As if that weren’t all enough, I also just moved flats in London. All I can say is thank god for the friends I’ve made here, because without them I wouldn’t have been able to move. With no family in London to help, I had to rely on their kindness to get me from one side of London to the other. I’m officially ‘in’ now, and slowly settling to every new little thing. My only problem so far is that I have two suitcases of books that have nowhere to go, and a large box of bits and bobs that I’m not quite sure what to do with.

Whilst I’m still trying to write and look out for any publishing jobs, I’m not sure how many more changes I’ll be able to manage in the near future. Here’s hoping I can have some peace and calm before the next storm hits – though saying that, I’ve almost no doubt that I’ve just jinxed it.

Stay tuned.

Finding Inspiration

I’ve been struggling recently on what to talk about on here for two main reasons. First, I’m trying to juggle lots of different things which include job applications, full-time work at a different job, applying for writing competitions, graduating, moving flat, and more. (These are excuses I tell myself, whilst I sat and watched Love Island – in my defence, you need time to wind down and relax, y’know? Self care and all that.) Secondly, I’ve lost track of my inspiration.

Maybe ‘lost track’ is the wrong expression to use here, but it’s the only one that I can think of (and I blame that on being tired and uninspired, which is kinda the whole point). It’s like my brain had a little Idea jar inside it somewhere, which had my various little musings and thoughts and what have you. Within it are several books that I want to write, plans I have for the odd project or two, and birthday present ideas. One of the main things, however, is what to write on my two blogs. For my book blog, I find it slightly easier – I’m always reading something, so I can do a review, or even talk about what I’ve read or want to read. On Alwayslovetowrite, however, it’s a bit trickier.

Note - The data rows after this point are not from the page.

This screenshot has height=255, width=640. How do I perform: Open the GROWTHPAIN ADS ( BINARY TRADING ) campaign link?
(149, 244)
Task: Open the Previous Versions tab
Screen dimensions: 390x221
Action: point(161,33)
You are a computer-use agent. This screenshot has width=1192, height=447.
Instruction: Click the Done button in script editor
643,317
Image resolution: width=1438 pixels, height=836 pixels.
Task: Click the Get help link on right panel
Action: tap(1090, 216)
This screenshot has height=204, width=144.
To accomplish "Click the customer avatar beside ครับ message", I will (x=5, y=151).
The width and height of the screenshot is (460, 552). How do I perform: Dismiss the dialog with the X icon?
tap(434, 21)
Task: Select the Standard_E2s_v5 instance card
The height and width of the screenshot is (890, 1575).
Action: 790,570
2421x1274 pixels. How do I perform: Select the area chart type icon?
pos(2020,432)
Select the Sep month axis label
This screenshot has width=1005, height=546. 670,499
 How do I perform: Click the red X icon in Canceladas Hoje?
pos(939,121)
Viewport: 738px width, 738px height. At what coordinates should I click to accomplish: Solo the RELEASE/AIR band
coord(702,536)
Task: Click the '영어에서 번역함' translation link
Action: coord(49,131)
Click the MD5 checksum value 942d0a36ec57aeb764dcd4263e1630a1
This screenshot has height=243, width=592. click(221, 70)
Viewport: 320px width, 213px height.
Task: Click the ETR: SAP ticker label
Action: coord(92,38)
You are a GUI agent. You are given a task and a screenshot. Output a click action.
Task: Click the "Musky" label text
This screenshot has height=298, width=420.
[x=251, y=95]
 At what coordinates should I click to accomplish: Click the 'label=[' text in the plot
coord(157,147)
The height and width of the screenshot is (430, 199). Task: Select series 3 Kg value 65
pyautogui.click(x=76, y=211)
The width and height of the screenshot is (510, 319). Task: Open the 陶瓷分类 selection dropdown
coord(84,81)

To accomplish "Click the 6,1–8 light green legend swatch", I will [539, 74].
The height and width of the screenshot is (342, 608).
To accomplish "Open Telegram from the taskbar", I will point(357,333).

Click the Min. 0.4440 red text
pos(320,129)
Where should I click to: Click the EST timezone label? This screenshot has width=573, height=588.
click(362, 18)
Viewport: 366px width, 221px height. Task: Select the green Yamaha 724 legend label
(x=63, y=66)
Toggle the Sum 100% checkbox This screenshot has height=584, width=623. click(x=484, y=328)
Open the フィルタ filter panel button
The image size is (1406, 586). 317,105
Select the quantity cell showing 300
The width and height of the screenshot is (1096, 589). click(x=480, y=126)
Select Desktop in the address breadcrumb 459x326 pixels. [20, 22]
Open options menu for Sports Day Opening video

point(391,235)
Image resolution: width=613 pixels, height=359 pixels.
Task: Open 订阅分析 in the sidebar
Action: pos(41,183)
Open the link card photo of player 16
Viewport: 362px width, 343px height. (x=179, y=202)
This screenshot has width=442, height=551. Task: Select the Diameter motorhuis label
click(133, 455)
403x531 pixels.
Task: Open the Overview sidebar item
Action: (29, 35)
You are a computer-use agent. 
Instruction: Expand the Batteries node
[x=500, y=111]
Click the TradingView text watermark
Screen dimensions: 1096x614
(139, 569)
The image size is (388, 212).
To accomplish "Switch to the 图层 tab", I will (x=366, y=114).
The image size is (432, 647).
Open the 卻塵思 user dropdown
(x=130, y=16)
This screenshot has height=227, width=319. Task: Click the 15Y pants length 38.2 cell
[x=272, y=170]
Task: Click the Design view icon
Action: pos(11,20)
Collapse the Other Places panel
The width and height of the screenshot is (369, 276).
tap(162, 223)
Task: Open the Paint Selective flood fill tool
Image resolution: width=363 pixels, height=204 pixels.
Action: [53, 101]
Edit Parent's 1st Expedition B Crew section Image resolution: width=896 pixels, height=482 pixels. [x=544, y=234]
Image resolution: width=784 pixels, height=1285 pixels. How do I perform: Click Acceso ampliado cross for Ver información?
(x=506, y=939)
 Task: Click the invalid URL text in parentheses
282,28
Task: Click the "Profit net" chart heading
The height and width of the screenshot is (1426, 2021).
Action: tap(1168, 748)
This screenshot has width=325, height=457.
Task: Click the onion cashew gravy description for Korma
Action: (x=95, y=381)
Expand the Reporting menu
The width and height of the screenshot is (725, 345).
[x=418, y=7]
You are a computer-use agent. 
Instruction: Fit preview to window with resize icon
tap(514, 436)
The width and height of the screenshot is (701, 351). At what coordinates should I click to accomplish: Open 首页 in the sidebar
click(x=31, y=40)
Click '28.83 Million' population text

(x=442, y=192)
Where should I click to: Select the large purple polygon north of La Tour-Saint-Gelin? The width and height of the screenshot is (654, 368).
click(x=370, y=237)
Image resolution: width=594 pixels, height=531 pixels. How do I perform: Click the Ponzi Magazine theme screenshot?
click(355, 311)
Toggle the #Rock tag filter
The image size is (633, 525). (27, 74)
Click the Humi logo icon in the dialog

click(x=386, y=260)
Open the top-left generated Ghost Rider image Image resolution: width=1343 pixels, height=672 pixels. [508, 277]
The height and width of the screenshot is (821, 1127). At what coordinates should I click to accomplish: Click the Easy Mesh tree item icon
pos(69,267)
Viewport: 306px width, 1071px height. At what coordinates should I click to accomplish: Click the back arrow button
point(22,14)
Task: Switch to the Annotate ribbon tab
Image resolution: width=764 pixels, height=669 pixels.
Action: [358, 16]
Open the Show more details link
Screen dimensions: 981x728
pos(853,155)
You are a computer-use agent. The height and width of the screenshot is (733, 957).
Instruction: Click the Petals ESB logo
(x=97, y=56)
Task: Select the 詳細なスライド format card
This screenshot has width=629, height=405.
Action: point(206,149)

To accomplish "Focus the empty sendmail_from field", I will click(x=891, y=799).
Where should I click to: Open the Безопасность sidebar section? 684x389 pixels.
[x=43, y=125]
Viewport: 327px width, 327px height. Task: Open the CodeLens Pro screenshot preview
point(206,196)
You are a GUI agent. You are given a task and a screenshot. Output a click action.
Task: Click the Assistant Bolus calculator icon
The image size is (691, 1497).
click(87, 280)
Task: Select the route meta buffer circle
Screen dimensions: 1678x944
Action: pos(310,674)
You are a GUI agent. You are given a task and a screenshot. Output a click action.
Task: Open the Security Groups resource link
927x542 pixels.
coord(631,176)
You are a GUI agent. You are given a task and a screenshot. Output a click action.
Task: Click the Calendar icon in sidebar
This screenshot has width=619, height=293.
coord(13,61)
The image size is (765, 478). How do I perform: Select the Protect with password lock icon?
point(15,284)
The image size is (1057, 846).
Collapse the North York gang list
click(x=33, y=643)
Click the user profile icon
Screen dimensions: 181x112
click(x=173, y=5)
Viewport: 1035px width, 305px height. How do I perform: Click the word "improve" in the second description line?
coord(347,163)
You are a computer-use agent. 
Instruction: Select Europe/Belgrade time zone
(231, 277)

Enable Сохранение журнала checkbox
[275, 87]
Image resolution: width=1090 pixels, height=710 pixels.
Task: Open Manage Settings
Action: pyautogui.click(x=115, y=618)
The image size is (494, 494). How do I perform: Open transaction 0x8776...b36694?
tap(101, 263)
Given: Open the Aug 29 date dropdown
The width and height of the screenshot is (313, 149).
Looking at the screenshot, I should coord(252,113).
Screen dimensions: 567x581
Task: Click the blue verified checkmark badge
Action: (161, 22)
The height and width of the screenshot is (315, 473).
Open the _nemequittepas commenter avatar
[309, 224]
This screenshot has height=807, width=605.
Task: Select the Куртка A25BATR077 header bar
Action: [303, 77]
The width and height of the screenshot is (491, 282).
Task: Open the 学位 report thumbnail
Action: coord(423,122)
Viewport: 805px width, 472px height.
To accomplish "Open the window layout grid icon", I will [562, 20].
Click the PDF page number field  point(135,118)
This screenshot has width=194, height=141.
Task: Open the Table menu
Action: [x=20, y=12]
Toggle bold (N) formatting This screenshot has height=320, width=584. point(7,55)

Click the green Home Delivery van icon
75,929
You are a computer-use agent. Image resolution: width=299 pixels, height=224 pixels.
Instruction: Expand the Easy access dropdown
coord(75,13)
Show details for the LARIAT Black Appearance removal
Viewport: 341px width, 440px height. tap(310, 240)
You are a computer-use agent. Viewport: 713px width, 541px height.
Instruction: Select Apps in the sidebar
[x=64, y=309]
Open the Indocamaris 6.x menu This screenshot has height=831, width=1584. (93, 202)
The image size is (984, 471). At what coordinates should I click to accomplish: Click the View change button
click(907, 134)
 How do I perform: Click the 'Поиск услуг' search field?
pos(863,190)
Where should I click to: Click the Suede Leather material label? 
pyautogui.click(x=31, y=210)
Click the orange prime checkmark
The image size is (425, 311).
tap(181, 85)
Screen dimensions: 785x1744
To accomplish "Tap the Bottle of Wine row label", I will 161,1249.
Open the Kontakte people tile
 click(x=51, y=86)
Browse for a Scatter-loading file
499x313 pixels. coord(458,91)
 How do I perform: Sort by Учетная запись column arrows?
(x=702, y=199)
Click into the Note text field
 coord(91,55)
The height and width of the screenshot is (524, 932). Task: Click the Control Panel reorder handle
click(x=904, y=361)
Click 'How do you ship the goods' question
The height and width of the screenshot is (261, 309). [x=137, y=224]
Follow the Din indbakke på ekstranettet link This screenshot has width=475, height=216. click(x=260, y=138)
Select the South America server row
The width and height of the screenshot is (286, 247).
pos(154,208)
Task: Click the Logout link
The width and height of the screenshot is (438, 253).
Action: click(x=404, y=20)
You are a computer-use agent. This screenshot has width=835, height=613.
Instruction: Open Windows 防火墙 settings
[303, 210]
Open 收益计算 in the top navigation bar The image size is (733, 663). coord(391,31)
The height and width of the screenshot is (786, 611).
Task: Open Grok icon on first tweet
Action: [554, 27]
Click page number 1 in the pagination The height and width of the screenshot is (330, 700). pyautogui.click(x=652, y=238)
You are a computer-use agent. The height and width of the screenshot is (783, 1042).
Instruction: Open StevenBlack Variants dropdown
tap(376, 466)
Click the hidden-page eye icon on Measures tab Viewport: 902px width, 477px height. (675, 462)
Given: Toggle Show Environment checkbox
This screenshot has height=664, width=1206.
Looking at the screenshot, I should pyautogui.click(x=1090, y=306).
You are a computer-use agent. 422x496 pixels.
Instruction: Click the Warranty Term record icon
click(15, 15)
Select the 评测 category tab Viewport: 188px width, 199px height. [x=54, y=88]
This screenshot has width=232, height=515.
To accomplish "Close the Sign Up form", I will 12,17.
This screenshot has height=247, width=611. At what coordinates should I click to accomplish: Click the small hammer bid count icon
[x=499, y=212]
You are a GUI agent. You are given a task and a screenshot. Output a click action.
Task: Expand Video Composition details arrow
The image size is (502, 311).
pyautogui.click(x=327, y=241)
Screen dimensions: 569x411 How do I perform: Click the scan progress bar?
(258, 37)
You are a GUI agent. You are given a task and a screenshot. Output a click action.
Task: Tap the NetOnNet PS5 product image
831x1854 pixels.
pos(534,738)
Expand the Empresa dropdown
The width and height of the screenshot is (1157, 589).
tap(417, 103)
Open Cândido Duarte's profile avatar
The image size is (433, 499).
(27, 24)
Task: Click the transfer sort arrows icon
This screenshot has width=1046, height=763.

You see, this blog has almost been like a more PG friendly version of my diary. Whilst I don’t go into all the gruesome details, usually I blog when I’m feeling strongly about something – be that how much I love dogs, what I think about politics, or how I’m feeling more anxious or stressed. It’s the place where I can discuss about whatever I like, a platform that, in the age of the internet, I’m able to have. Anyone with access to the internet can have a blog, and that’s so exciting – all of a sudden you have a space where you can talk about what you want, because it belongs to you.

But what happens when you start to feel a bit down and tired? What happens when you come home from work or a busy day and you just want to watch some trashy TV? What happens when the only emotion you feel the most is just weariness? What do you do when you reach into that jar and the inspiration is all gone?

Because really, it’s not ideas that are running out, it’s the inspiration. I keep a small notes file on my phone where I jot down all the various ideas for blogs that come to me, and there are still a few on there that I could just use. But looking at them doesn’t stir anything within me. Nothing is standing out as being interesting enough that I want to tell the internet about it.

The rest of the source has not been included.